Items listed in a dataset
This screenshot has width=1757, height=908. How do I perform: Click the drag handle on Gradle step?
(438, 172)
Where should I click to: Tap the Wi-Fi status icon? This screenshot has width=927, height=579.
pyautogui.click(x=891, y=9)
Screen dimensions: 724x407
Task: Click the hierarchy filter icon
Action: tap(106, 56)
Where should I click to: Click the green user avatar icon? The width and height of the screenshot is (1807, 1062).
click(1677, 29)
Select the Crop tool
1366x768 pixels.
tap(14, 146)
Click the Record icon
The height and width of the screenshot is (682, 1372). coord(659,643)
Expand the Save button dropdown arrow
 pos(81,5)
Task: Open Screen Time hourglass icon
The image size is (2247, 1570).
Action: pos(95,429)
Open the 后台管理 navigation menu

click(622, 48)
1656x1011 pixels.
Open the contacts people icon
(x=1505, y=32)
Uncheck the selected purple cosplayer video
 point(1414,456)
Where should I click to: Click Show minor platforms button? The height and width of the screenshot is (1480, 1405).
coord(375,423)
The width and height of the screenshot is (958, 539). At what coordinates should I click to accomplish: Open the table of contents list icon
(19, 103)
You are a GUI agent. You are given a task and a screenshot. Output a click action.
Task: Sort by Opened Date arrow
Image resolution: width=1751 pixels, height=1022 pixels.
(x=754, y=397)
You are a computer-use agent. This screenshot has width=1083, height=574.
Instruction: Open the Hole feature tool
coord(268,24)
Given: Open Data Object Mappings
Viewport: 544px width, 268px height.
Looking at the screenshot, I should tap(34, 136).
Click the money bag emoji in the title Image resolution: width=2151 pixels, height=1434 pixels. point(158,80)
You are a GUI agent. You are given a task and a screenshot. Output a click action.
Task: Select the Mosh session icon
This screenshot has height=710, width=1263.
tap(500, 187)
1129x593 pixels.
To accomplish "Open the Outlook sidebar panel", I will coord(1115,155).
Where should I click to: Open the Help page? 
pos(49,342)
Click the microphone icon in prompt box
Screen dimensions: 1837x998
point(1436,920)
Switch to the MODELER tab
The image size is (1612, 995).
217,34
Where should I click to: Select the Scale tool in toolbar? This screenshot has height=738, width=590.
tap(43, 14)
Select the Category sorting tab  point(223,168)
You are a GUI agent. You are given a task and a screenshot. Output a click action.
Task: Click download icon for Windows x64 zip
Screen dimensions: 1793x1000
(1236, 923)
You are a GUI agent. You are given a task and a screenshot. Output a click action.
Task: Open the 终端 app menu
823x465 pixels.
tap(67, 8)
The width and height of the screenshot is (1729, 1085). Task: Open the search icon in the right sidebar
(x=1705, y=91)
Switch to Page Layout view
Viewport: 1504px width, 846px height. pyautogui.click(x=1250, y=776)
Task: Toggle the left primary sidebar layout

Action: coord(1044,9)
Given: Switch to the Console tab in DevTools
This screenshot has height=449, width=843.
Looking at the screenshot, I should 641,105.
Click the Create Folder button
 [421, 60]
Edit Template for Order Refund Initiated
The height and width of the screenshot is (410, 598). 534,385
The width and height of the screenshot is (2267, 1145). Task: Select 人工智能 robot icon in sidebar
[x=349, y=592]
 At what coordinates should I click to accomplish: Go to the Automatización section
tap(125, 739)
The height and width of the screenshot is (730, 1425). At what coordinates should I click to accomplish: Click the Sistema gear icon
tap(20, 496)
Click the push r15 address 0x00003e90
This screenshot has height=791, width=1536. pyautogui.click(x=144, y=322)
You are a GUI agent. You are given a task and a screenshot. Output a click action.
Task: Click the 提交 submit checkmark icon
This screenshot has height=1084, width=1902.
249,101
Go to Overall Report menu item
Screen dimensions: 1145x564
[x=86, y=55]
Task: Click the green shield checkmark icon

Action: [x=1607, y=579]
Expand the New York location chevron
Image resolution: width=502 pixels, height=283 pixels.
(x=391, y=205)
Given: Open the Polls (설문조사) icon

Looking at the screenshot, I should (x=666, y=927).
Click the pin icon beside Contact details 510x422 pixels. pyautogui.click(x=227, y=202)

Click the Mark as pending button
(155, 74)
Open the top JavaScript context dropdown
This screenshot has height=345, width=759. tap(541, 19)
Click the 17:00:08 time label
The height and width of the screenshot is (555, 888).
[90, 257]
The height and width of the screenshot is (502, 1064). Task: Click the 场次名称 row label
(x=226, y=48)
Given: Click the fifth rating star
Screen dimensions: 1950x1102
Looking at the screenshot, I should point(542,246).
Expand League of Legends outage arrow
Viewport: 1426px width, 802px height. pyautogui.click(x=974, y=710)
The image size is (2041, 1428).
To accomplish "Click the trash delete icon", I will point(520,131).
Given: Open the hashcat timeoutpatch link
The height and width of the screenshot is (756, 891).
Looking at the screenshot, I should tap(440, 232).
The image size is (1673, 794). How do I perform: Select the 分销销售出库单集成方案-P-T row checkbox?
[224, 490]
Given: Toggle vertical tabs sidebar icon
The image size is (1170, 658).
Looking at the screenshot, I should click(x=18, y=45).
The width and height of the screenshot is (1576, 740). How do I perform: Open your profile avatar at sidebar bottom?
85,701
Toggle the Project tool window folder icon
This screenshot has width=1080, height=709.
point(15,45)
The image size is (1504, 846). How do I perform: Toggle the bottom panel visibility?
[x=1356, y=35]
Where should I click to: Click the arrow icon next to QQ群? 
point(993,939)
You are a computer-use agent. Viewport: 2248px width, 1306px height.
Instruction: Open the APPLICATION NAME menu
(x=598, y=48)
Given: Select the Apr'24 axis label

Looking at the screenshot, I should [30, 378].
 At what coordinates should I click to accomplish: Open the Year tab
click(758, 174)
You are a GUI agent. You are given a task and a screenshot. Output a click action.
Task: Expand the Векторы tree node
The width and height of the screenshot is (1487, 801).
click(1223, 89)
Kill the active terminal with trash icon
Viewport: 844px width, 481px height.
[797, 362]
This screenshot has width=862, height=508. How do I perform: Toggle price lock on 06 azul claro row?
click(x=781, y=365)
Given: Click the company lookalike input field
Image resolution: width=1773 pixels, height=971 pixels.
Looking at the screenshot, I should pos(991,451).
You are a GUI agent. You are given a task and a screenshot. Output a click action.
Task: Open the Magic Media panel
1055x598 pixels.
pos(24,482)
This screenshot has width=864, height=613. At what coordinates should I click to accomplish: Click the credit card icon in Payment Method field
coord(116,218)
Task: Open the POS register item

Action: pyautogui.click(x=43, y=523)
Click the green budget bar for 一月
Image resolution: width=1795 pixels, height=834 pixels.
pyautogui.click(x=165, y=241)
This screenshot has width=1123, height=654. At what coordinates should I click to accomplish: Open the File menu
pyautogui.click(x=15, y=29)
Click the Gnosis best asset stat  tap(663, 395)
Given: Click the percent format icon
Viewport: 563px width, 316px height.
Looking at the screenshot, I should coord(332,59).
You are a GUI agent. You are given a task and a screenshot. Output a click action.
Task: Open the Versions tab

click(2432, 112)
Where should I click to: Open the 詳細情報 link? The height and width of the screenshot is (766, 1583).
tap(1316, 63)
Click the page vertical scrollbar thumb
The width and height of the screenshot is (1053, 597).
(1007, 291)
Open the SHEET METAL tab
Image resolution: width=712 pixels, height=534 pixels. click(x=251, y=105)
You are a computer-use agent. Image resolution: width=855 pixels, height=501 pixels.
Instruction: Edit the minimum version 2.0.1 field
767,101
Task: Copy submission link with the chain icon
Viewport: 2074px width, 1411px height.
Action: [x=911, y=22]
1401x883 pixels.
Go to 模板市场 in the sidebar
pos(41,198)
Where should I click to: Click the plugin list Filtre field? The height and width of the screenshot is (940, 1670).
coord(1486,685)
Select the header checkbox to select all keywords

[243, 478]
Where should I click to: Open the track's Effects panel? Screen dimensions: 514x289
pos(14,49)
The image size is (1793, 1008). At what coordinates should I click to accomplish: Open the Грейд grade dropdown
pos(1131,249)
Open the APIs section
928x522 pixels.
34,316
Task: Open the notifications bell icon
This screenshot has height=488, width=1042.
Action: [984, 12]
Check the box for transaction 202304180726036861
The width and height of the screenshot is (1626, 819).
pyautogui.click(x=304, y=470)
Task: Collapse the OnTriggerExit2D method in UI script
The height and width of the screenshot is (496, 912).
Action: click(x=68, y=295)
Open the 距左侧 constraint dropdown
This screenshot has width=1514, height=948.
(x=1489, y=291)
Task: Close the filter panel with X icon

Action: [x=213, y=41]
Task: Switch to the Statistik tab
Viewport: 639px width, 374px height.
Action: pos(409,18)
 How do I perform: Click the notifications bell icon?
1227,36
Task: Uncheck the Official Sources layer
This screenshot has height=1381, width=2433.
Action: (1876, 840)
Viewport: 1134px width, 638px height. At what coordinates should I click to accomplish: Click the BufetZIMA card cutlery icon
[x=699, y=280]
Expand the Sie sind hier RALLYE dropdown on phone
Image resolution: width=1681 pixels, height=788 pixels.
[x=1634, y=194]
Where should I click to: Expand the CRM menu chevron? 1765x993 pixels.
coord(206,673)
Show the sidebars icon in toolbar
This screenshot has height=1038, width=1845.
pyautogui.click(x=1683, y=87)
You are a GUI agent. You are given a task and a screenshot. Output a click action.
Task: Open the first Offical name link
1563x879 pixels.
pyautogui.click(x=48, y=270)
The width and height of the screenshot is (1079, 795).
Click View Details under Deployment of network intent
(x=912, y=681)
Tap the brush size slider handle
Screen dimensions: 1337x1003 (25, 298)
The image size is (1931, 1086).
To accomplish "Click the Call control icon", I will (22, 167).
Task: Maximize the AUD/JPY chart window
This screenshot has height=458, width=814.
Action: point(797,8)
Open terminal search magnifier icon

• [WHAT YOU HAVE TO DO]
From the line holding "Where should I click to: Open the Help page?" to the line holding "Task: Open the 终端 app menu", inclusive, restate each line above exactly as written.

• [OUTPUT OF THE EXERCISE]
Where should I click to: Open the Help page? 
pos(49,342)
Click the microphone icon in prompt box
Screen dimensions: 1837x998
point(1436,920)
Switch to the MODELER tab
The image size is (1612, 995).
217,34
Where should I click to: Select the Scale tool in toolbar? This screenshot has height=738, width=590.
tap(43, 14)
Select the Category sorting tab  point(223,168)
You are a GUI agent. You are given a task and a screenshot. Output a click action.
Task: Click download icon for Windows x64 zip
Screen dimensions: 1793x1000
(1236, 923)
You are a GUI agent. You are given a task and a screenshot. Output a click action.
Task: Open the 终端 app menu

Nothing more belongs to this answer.